Each entry below must appear in the output exactly as written.

:: Data ::

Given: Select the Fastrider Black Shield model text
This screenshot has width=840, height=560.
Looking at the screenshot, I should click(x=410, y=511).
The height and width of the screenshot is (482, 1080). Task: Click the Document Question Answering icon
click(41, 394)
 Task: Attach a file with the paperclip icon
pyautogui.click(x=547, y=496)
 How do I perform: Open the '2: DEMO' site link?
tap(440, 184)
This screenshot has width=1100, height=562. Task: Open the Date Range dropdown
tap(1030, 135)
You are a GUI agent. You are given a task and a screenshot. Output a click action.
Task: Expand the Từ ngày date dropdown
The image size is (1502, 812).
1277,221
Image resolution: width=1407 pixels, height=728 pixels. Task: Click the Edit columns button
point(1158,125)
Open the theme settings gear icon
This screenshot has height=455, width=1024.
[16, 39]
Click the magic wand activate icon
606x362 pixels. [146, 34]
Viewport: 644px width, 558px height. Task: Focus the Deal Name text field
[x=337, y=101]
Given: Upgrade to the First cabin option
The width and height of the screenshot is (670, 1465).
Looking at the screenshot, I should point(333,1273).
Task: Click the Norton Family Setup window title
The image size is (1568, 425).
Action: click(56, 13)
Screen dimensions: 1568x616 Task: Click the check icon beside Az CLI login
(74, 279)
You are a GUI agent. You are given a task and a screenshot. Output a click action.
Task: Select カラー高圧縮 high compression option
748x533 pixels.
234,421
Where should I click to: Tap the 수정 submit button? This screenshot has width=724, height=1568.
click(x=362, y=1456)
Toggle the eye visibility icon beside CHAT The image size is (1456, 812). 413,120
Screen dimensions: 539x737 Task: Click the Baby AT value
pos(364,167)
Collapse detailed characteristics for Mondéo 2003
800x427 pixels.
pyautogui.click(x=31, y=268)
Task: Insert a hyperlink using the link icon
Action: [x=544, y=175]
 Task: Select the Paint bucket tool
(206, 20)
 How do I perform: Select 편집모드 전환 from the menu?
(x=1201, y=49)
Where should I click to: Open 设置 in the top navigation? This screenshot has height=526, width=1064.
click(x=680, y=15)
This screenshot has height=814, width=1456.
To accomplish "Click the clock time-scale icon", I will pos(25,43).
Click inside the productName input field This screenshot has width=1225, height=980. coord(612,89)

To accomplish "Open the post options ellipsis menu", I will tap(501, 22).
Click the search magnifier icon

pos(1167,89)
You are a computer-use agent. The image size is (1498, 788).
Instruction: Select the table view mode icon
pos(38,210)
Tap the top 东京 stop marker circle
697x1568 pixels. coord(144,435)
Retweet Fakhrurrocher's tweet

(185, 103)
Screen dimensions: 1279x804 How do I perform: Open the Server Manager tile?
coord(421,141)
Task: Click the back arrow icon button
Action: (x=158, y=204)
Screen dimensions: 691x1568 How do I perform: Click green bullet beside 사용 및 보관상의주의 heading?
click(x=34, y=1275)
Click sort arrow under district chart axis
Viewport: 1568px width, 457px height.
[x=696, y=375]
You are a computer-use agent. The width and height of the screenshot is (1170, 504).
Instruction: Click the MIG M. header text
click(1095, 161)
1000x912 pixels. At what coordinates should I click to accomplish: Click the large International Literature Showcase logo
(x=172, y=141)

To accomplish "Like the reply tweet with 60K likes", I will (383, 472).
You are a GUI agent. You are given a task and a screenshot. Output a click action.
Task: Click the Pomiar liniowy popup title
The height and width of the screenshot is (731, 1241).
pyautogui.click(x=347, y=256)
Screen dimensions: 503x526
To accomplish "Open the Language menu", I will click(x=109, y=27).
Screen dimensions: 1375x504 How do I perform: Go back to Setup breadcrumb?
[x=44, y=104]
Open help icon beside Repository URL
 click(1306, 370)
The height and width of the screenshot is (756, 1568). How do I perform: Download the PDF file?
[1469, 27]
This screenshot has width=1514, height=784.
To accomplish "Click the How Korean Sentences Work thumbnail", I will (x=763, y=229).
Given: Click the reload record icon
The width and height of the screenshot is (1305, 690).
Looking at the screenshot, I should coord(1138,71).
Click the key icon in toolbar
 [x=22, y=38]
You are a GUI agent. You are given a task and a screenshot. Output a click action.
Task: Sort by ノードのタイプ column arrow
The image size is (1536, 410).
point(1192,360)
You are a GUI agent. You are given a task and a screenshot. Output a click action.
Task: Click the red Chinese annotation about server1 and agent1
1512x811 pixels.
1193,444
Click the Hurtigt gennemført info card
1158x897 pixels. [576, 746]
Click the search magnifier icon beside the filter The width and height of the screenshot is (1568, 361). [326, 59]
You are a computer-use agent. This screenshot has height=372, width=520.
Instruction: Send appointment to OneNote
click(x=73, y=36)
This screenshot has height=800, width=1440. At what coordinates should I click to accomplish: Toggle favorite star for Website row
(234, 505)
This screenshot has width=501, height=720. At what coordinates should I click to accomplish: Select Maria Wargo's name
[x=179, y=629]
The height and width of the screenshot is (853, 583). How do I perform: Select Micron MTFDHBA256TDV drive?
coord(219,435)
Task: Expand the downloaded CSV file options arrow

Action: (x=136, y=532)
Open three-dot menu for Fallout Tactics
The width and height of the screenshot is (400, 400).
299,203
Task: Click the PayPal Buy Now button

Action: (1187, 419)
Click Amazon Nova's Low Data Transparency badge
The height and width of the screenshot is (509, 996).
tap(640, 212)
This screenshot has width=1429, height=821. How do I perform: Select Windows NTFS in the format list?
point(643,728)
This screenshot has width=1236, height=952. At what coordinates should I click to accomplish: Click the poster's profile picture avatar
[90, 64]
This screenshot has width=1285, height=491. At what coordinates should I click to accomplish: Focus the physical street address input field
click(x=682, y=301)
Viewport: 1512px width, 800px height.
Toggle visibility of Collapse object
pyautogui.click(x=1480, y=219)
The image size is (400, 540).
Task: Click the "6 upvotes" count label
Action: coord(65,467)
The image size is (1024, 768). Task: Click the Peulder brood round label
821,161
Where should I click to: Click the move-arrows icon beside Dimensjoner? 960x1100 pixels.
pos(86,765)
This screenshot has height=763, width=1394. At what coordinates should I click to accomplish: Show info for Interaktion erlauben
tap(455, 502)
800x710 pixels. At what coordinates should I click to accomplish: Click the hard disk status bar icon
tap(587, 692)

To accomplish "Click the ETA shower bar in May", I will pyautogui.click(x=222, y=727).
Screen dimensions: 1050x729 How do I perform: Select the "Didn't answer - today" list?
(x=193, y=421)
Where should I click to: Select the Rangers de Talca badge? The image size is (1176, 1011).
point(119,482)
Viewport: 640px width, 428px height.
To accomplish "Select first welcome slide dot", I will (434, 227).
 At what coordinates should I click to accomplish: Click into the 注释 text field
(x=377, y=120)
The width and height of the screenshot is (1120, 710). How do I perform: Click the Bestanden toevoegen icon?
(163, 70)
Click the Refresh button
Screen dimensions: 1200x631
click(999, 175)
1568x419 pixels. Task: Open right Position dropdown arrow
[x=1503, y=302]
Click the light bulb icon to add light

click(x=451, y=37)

:::

→ **Solution to the exercise**:
Given: Select the Fastrider Black Shield model text
This screenshot has width=840, height=560.
Looking at the screenshot, I should click(x=410, y=511).
The height and width of the screenshot is (482, 1080). Task: Click the Document Question Answering icon
click(41, 394)
 Task: Attach a file with the paperclip icon
pyautogui.click(x=547, y=496)
 How do I perform: Open the '2: DEMO' site link?
tap(440, 184)
This screenshot has width=1100, height=562. Task: Open the Date Range dropdown
tap(1030, 135)
You are a GUI agent. You are given a task and a screenshot. Output a click action.
Task: Expand the Từ ngày date dropdown
The image size is (1502, 812).
1277,221
Image resolution: width=1407 pixels, height=728 pixels. Task: Click the Edit columns button
point(1158,125)
Open the theme settings gear icon
This screenshot has height=455, width=1024.
[16, 39]
Click the magic wand activate icon
606x362 pixels. [146, 34]
Viewport: 644px width, 558px height. Task: Focus the Deal Name text field
[x=337, y=101]
Given: Upgrade to the First cabin option
The width and height of the screenshot is (670, 1465).
Looking at the screenshot, I should point(333,1273).
Task: Click the Norton Family Setup window title
The image size is (1568, 425).
Action: click(56, 13)
Screen dimensions: 1568x616 Task: Click the check icon beside Az CLI login
(74, 279)
You are a GUI agent. You are given a task and a screenshot. Output a click action.
Task: Select カラー高圧縮 high compression option
748x533 pixels.
234,421
Where should I click to: Tap the 수정 submit button? This screenshot has width=724, height=1568.
click(x=362, y=1456)
Toggle the eye visibility icon beside CHAT The image size is (1456, 812). 413,120
Screen dimensions: 539x737 Task: Click the Baby AT value
pos(364,167)
Collapse detailed characteristics for Mondéo 2003
800x427 pixels.
pyautogui.click(x=31, y=268)
Task: Insert a hyperlink using the link icon
Action: [x=544, y=175]
 Task: Select the Paint bucket tool
(206, 20)
 How do I perform: Select 편집모드 전환 from the menu?
(x=1201, y=49)
Where should I click to: Open 设置 in the top navigation? This screenshot has height=526, width=1064.
click(x=680, y=15)
This screenshot has height=814, width=1456.
To accomplish "Click the clock time-scale icon", I will pos(25,43).
Click inside the productName input field This screenshot has width=1225, height=980. coord(612,89)

To accomplish "Open the post options ellipsis menu", I will tap(501, 22).
Click the search magnifier icon

pos(1167,89)
You are a computer-use agent. The image size is (1498, 788).
Instruction: Select the table view mode icon
pos(38,210)
Tap the top 东京 stop marker circle
697x1568 pixels. coord(144,435)
Retweet Fakhrurrocher's tweet

(185, 103)
Screen dimensions: 1279x804 How do I perform: Open the Server Manager tile?
coord(421,141)
Task: Click the back arrow icon button
Action: (x=158, y=204)
Screen dimensions: 691x1568 How do I perform: Click green bullet beside 사용 및 보관상의주의 heading?
click(x=34, y=1275)
Click sort arrow under district chart axis
Viewport: 1568px width, 457px height.
[x=696, y=375]
You are a computer-use agent. The width and height of the screenshot is (1170, 504).
Instruction: Click the MIG M. header text
click(1095, 161)
1000x912 pixels. At what coordinates should I click to accomplish: Click the large International Literature Showcase logo
(x=172, y=141)

To accomplish "Like the reply tweet with 60K likes", I will (383, 472).
You are a GUI agent. You are given a task and a screenshot. Output a click action.
Task: Click the Pomiar liniowy popup title
The height and width of the screenshot is (731, 1241).
pyautogui.click(x=347, y=256)
Screen dimensions: 503x526
To accomplish "Open the Language menu", I will click(x=109, y=27).
Screen dimensions: 1375x504 How do I perform: Go back to Setup breadcrumb?
[x=44, y=104]
Open help icon beside Repository URL
 click(1306, 370)
The height and width of the screenshot is (756, 1568). How do I perform: Download the PDF file?
[1469, 27]
This screenshot has width=1514, height=784.
To accomplish "Click the How Korean Sentences Work thumbnail", I will (x=763, y=229).
Given: Click the reload record icon
The width and height of the screenshot is (1305, 690).
Looking at the screenshot, I should coord(1138,71).
Click the key icon in toolbar
 [x=22, y=38]
You are a GUI agent. You are given a task and a screenshot. Output a click action.
Task: Sort by ノードのタイプ column arrow
The image size is (1536, 410).
point(1192,360)
You are a GUI agent. You are given a task and a screenshot. Output a click action.
Task: Click the red Chinese annotation about server1 and agent1
1512x811 pixels.
1193,444
Click the Hurtigt gennemført info card
1158x897 pixels. [576, 746]
Click the search magnifier icon beside the filter The width and height of the screenshot is (1568, 361). [326, 59]
You are a computer-use agent. This screenshot has height=372, width=520.
Instruction: Send appointment to OneNote
click(x=73, y=36)
This screenshot has height=800, width=1440. At what coordinates should I click to accomplish: Toggle favorite star for Website row
(234, 505)
This screenshot has width=501, height=720. At what coordinates should I click to accomplish: Select Maria Wargo's name
[x=179, y=629]
The height and width of the screenshot is (853, 583). How do I perform: Select Micron MTFDHBA256TDV drive?
coord(219,435)
Task: Expand the downloaded CSV file options arrow

Action: (x=136, y=532)
Open three-dot menu for Fallout Tactics
The width and height of the screenshot is (400, 400).
299,203
Task: Click the PayPal Buy Now button

Action: (1187, 419)
Click Amazon Nova's Low Data Transparency badge
The height and width of the screenshot is (509, 996).
tap(640, 212)
This screenshot has width=1429, height=821. How do I perform: Select Windows NTFS in the format list?
point(643,728)
This screenshot has width=1236, height=952. At what coordinates should I click to accomplish: Click the poster's profile picture avatar
[90, 64]
This screenshot has width=1285, height=491. At what coordinates should I click to accomplish: Focus the physical street address input field
click(x=682, y=301)
Viewport: 1512px width, 800px height.
Toggle visibility of Collapse object
pyautogui.click(x=1480, y=219)
The image size is (400, 540).
Task: Click the "6 upvotes" count label
Action: coord(65,467)
The image size is (1024, 768). Task: Click the Peulder brood round label
821,161
Where should I click to: Click the move-arrows icon beside Dimensjoner? 960x1100 pixels.
pos(86,765)
This screenshot has height=763, width=1394. At what coordinates should I click to accomplish: Show info for Interaktion erlauben
tap(455, 502)
800x710 pixels. At what coordinates should I click to accomplish: Click the hard disk status bar icon
tap(587, 692)

To accomplish "Click the ETA shower bar in May", I will pyautogui.click(x=222, y=727).
Screen dimensions: 1050x729 How do I perform: Select the "Didn't answer - today" list?
(x=193, y=421)
Where should I click to: Select the Rangers de Talca badge? The image size is (1176, 1011).
point(119,482)
Viewport: 640px width, 428px height.
To accomplish "Select first welcome slide dot", I will (434, 227).
 At what coordinates should I click to accomplish: Click into the 注释 text field
(x=377, y=120)
The width and height of the screenshot is (1120, 710). How do I perform: Click the Bestanden toevoegen icon?
(163, 70)
Click the Refresh button
Screen dimensions: 1200x631
click(999, 175)
1568x419 pixels. Task: Open right Position dropdown arrow
[x=1503, y=302]
Click the light bulb icon to add light

click(x=451, y=37)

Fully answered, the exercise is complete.